Believe it for not, there was a time when Hoosiers could expect to receive their property tax bills each April. Half the bill was due in May, the other half in November.
Most years, property owners could expect a modest increase. And they knew that every five years, their properties would be reassessed, which could cause a bigger change in their bills.
But a generation of Hoosier homeowners has never known such stability.
In the decade since the Indiana Supreme Court rightly threw out the states property assessment system, getting and paying property tax bills has been anything but routine.

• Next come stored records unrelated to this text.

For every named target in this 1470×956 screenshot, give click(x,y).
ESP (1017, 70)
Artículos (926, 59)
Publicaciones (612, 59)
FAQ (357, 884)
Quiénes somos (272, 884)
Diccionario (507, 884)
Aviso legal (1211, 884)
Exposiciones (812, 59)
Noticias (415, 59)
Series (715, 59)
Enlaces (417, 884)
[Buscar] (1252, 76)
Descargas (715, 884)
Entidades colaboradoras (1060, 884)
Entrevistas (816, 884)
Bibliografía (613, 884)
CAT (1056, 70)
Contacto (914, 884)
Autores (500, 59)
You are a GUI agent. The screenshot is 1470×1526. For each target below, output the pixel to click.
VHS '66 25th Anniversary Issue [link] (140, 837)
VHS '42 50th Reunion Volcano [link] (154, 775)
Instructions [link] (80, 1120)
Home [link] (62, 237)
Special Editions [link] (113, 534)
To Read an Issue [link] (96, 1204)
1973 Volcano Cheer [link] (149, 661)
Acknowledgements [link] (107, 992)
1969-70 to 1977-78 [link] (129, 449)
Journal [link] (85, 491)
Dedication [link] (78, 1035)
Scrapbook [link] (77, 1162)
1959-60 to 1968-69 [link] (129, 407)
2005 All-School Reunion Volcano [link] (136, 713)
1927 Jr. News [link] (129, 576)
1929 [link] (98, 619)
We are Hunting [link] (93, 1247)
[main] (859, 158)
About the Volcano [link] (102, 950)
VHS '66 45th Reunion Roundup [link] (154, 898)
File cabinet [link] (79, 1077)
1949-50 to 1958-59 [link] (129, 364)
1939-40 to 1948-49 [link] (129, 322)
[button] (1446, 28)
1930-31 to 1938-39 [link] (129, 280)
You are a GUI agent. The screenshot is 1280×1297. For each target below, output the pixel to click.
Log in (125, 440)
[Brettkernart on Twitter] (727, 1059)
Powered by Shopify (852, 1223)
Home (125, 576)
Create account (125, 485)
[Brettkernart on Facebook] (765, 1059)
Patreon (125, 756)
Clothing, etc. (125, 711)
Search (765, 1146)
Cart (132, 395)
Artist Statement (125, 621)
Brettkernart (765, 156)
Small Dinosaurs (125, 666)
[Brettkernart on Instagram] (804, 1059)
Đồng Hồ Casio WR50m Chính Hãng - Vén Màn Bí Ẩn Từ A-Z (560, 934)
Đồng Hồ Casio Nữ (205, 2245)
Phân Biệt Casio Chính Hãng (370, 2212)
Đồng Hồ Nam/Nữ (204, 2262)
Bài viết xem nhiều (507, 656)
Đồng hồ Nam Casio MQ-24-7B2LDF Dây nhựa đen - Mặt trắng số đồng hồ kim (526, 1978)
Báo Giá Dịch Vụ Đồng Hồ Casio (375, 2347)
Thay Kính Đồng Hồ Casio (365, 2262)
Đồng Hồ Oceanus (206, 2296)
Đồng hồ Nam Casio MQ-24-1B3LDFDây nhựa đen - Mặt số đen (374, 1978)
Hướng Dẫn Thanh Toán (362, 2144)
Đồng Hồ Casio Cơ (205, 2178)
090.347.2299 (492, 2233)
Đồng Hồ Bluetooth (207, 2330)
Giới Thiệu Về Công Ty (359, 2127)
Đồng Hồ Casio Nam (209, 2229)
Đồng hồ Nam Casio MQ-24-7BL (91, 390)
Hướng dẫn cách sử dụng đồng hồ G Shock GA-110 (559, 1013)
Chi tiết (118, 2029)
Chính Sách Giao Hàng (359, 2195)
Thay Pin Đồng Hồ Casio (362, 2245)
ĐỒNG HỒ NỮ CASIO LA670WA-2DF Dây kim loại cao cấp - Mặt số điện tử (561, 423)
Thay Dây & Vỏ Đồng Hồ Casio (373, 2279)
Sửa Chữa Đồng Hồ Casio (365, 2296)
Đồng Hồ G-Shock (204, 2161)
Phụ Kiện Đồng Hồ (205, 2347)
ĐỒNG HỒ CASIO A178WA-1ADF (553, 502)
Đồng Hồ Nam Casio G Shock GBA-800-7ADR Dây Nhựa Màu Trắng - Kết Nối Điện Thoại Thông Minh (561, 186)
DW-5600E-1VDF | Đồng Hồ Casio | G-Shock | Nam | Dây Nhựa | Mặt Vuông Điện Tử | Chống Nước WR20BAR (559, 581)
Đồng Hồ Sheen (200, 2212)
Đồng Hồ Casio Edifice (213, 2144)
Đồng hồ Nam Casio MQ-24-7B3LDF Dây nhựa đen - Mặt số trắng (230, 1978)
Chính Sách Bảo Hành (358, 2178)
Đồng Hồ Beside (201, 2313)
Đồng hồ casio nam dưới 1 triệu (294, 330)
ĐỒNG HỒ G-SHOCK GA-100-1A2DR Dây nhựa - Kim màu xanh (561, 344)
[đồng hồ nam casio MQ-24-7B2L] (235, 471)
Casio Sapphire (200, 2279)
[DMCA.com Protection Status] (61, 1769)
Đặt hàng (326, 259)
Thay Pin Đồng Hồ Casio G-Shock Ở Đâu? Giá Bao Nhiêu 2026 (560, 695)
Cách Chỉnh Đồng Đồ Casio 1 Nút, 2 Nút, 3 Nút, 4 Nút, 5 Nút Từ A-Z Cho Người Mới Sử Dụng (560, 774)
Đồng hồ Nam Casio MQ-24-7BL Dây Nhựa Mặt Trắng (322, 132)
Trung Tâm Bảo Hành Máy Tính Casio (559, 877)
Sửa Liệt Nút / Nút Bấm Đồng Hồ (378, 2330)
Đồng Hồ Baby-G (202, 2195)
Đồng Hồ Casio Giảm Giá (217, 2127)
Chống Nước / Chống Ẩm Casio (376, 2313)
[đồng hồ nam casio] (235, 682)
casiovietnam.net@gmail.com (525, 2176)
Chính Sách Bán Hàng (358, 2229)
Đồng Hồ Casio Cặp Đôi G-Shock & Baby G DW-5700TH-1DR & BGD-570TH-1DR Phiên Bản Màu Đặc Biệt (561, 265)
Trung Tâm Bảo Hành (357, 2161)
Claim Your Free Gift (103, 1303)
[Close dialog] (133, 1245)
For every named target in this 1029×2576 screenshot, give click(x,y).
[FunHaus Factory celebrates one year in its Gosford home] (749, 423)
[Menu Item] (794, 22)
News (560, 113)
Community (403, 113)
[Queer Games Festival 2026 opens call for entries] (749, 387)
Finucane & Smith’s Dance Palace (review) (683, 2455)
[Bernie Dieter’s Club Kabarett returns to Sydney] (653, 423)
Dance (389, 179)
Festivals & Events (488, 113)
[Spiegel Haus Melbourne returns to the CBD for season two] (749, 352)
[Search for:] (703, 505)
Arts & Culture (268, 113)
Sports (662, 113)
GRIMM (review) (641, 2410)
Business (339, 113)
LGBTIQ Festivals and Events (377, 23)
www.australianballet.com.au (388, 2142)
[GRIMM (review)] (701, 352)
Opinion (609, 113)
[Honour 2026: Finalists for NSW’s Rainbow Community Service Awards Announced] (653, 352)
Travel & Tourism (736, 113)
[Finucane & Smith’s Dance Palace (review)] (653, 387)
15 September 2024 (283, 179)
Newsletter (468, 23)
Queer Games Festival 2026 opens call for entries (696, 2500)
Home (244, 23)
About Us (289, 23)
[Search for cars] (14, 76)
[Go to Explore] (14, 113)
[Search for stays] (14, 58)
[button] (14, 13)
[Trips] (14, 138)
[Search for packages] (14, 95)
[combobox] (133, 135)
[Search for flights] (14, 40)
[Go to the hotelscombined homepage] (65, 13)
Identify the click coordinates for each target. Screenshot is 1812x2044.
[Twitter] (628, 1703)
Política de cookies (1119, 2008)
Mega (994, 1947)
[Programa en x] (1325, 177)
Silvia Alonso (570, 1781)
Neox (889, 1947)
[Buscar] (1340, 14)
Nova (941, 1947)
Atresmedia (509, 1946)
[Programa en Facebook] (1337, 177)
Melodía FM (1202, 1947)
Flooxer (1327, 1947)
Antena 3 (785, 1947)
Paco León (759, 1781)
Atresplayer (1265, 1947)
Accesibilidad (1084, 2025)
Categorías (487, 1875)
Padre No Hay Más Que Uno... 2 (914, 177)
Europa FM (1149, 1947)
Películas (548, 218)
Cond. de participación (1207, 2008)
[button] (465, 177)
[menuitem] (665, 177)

The first reassessment after the court ruling was late. Since then, changes in property tax laws and assessment procedures have produced wild fluctuations in tax bill dates and amounts nearly every year. Indeed, though the General Assembly fixed property taxes a year ago, only a handful of Indiana counties have mailed out tax bills this year – even though they were due in April.
Residents of most Indiana counties are still waiting for their bills – Allen County property owners may get theirs in late July, 3 1/2 months late.
With local officials struggling to complete the work to get out the 2009 bills – and to get going on 2010 bills so they are not late – they are also legally obligated to begin another complete property reassessment July 1 for the bills that will go out in 2012.
Those 2009 and 2010 bills must account for the complex and still-unknown effects of property tax caps. As the caps get lower, they will have more effect on the bills. Enough already.
A common-sense proposal to give all assessment officials a chance to catch up almost made it through this past session of the General Assembly but was tripped up by language technicalities. Lawmakers should adopt the proposed one-year delay in reassessment as part of the budget bill they need to pass in special session by June 30 to avert a state government shutdown.
Though the budget bill may well be the only piece of legislation lawmakers consider during the special session, the one-year delay directly affects all local government budgets and is appropriate for inclusion in the budget legislation.